● Exercise
Below are some records. Write out the lines from the one containing "Open the Protect shield tool" to the last line, word for word, leaving out pictures.

● Listed records
◇ ◇ ◇ ◇

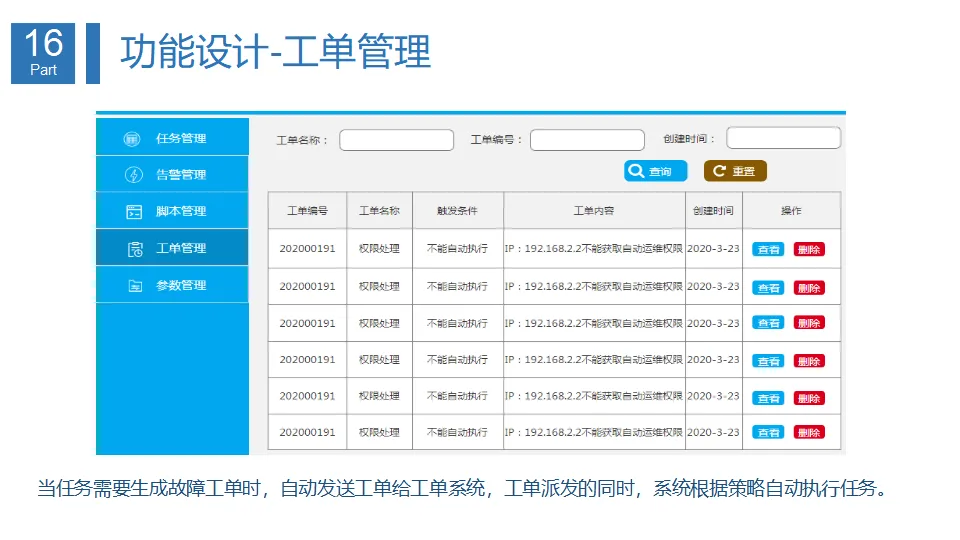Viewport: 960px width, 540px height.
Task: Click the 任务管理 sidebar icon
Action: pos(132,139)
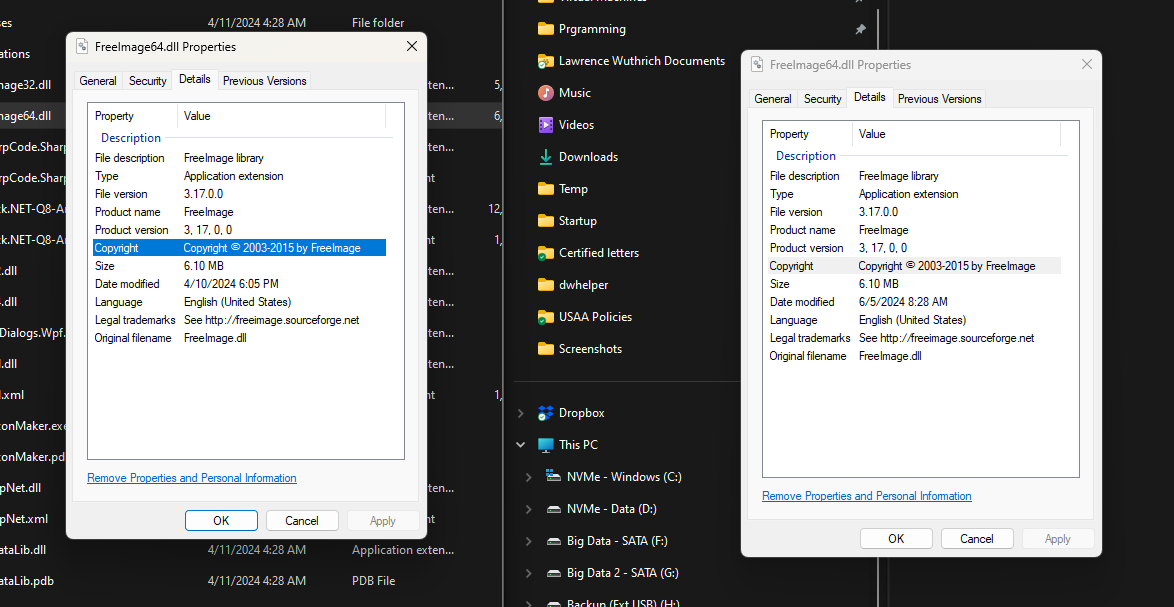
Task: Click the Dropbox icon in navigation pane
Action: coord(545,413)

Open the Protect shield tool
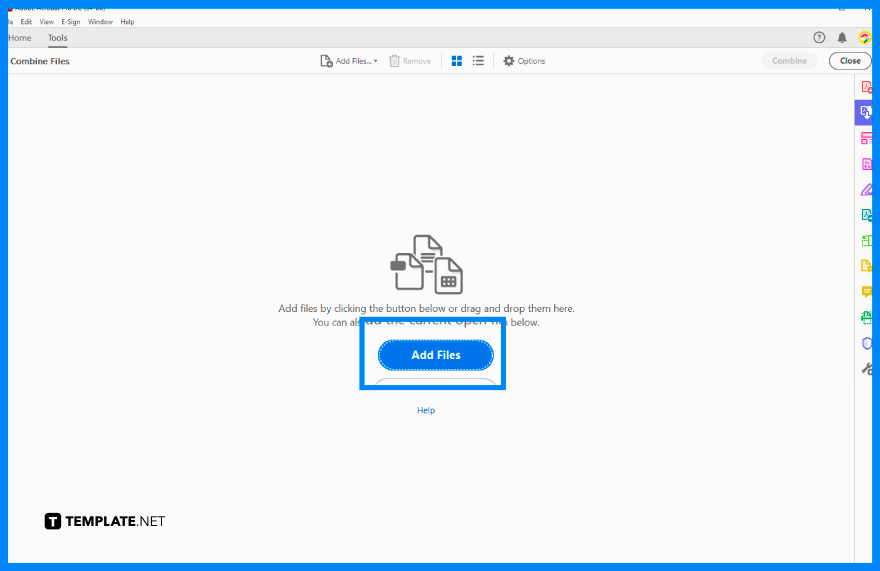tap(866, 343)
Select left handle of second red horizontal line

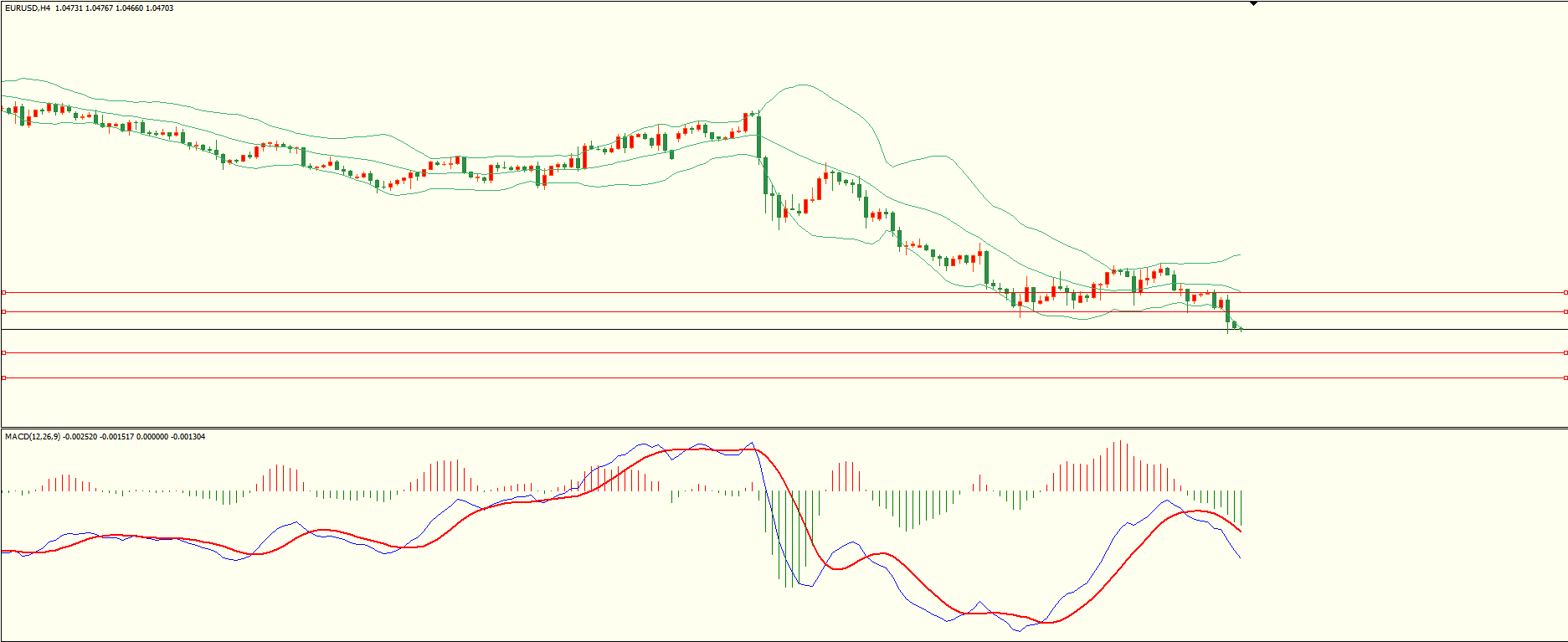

◇ ◇ ◇ ◇

● Answer box
Open the Protect shield tool
tap(866, 343)
Select left handle of second red horizontal line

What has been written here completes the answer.